Intel Security unveiled its new corporate strategy aimed at enabling businesses around the globe to more aggressively and effectively defend against data breaches and targeted attacks. Through a more integrated and more open security system that unifies the key phases of the threat defense lifecycle, the new strategy focuses on the endpoint and the cloud as the most effective areas for advanced visibility and practical operational control. These control points are enabled by world-class threat detection and analytics. The strategy also emphasizes a simplified user experience powered by centralized management and a connected architecture across Intel and third-party products. Through this open and integrated system, Intel Security aims to empower organizations to resolve more threats, faster, with fewer resources.
Intel Security will continue to focus on its core strength of protecting organizations against known threats, and is expanding its investment in tools that help detect new threats faster and enable automated workflows to rapidly correct them. By unifying protection, detection and correction with real-time centralized management into an adaptive feedback loop, known as the threat defense lifecycle, security then evolves and learns in an iterative cycle that improves over time. This model helps organizations become more effective at blocking threats, identifying compromises, and implementing remediation as well as countermeasure improvements more quickly.
“The rising volume and complexity of attacks present a vicious cycle of challenges for organizations and makes speed and efficiency critical,” said Chris Young, Senior Vice President and General Manager of Intel Security Group. “With a rapidly expanding attack surface, and a shortage of relevant talent and expertise, defenders need to win on visibility into events, simplified management, and capabilities that empower teams to close the loop on attacks in progress – faster, more effectively, and with fewer resources.”

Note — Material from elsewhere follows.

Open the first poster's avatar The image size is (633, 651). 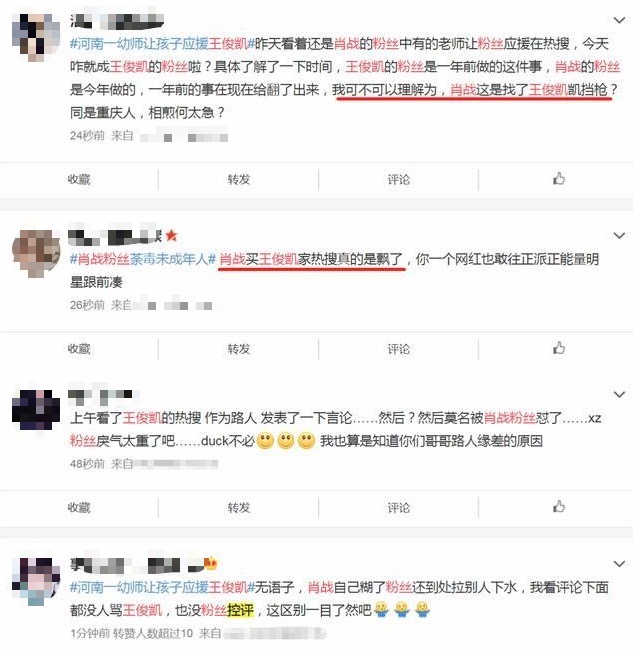pos(36,37)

In support of the new strategy, Intel Security is also announcing new solutions that will each serve as a foundation for future technologies and products. McAfee Endpoint Security 10.X delivers a new streamlined and agile endpoint services platform, enabling protection for devices with faster scanning and deployment. McAfee Active Response, a new endpoint threat detection and response solution, supplies on-demand and continuous visibility into an array of endpoint activities with powerful, automated tools to respond to and monitor threat events. The solutions can be used and managed together using Intel Security’s broadly adopted centralized management platform for a high-speed, high-accuracy, closed-loop approach to the threat defense lifecycle. Intel Security also now supports the Structured Threat Integration Expression (STIX) and Trusted Automated eXchange of Indicator Information (TAXII) standards designed to enhance detection of threats through sharing of threat intelligence.
To improve detection of threats through sharing of threat intelligence, Intel Security now supports the STIX and TAXII standards. Explaining details of zero-day and targeted malware, McAfee Advanced Threat Defense now generates a thorough malware report in STIX format that can be consumed by other compliant analysis or reporting products, including the McAfee Enterprise Security Manager. Additionally, the McAfee Threat Intelligence Exchange and McAfee Enterprise Security Manager can both ingest third-party threat intelligence in STIX format to enrich analysis and permit correlation between internal and external threat data.